→ **TASK OBJECTIVE**: Write down exactly the lines from the one with "Har du glemt passordet? (458, 2284)" to the end of the data, first and last included, and no others.

____________

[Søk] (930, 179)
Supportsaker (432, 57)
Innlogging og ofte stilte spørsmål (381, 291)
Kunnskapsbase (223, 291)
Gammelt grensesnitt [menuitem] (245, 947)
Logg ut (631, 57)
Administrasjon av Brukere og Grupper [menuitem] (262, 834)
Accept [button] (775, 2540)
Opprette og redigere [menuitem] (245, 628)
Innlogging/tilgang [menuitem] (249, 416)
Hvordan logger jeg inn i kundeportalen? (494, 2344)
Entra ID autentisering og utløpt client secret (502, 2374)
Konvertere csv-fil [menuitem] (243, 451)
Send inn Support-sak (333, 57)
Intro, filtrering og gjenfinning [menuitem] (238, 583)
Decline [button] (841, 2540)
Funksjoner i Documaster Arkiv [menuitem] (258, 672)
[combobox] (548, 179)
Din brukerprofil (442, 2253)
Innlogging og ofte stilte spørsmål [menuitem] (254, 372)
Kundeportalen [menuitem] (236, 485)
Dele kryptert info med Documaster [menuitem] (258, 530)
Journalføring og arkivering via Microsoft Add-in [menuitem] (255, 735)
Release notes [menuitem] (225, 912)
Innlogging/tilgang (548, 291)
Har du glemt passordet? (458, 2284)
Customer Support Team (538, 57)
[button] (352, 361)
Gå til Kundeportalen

____________

→ **TASK SOLUTION**:
Har du glemt passordet? (458, 2284)
Customer Support Team (538, 57)
[button] (352, 361)
Gå til Kundeportalen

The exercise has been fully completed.